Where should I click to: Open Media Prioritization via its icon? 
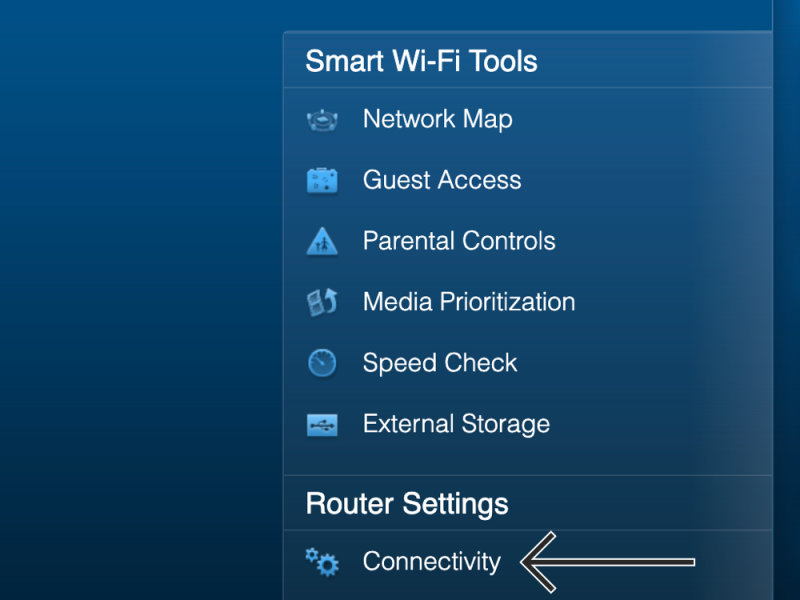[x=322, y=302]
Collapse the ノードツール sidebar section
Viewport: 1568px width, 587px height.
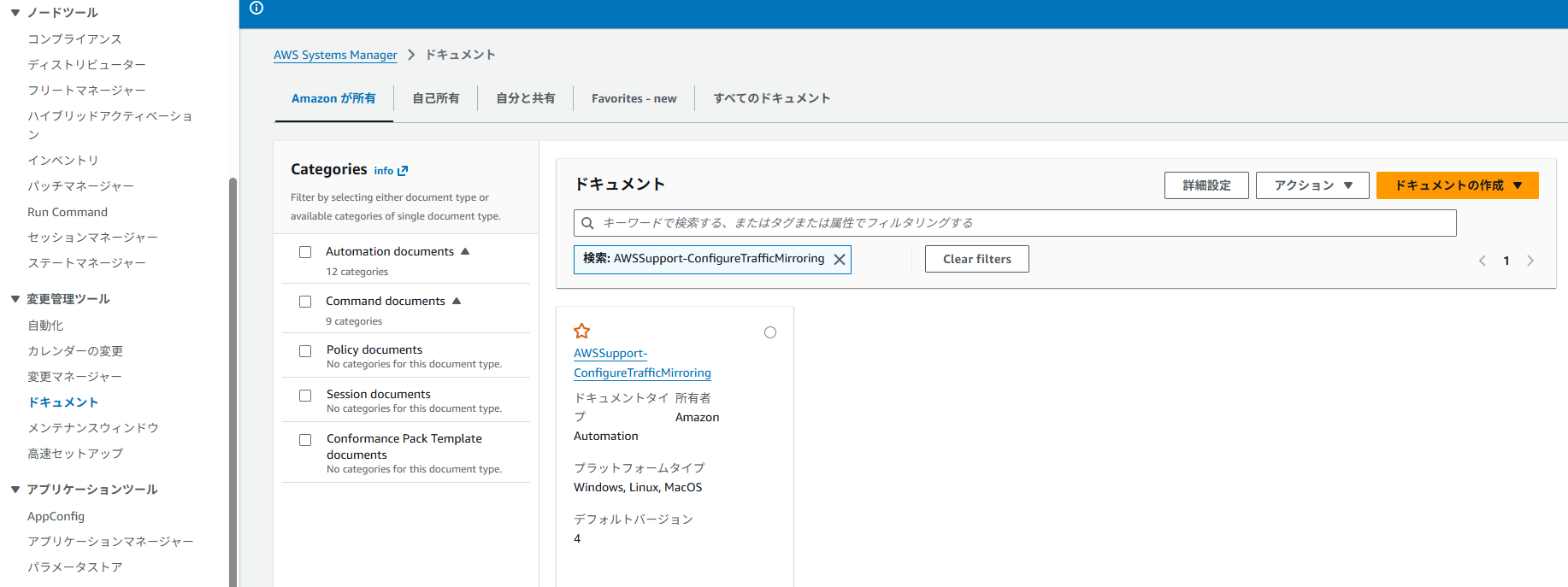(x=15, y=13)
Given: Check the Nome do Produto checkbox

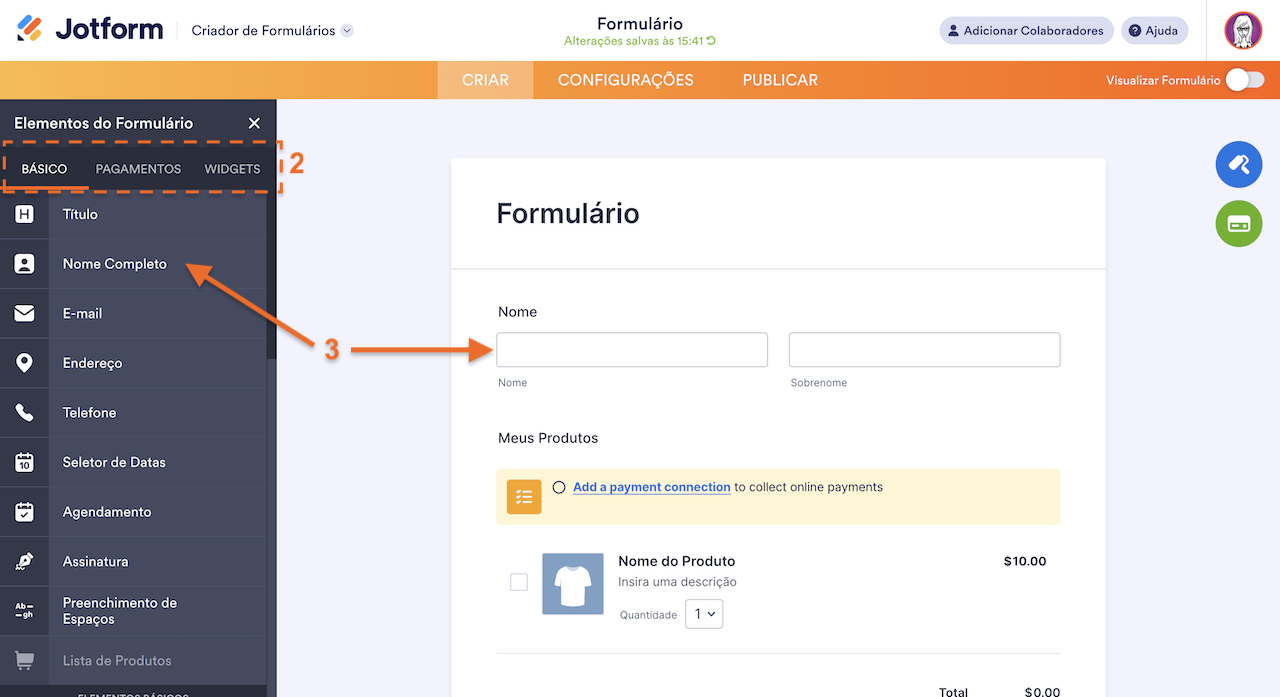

» **Task goal**: Return each line from the rows above that contains the word "section". Treat uppercase and lowercase as different.

» **Solution to this task**:
Collapse the ノードツール sidebar section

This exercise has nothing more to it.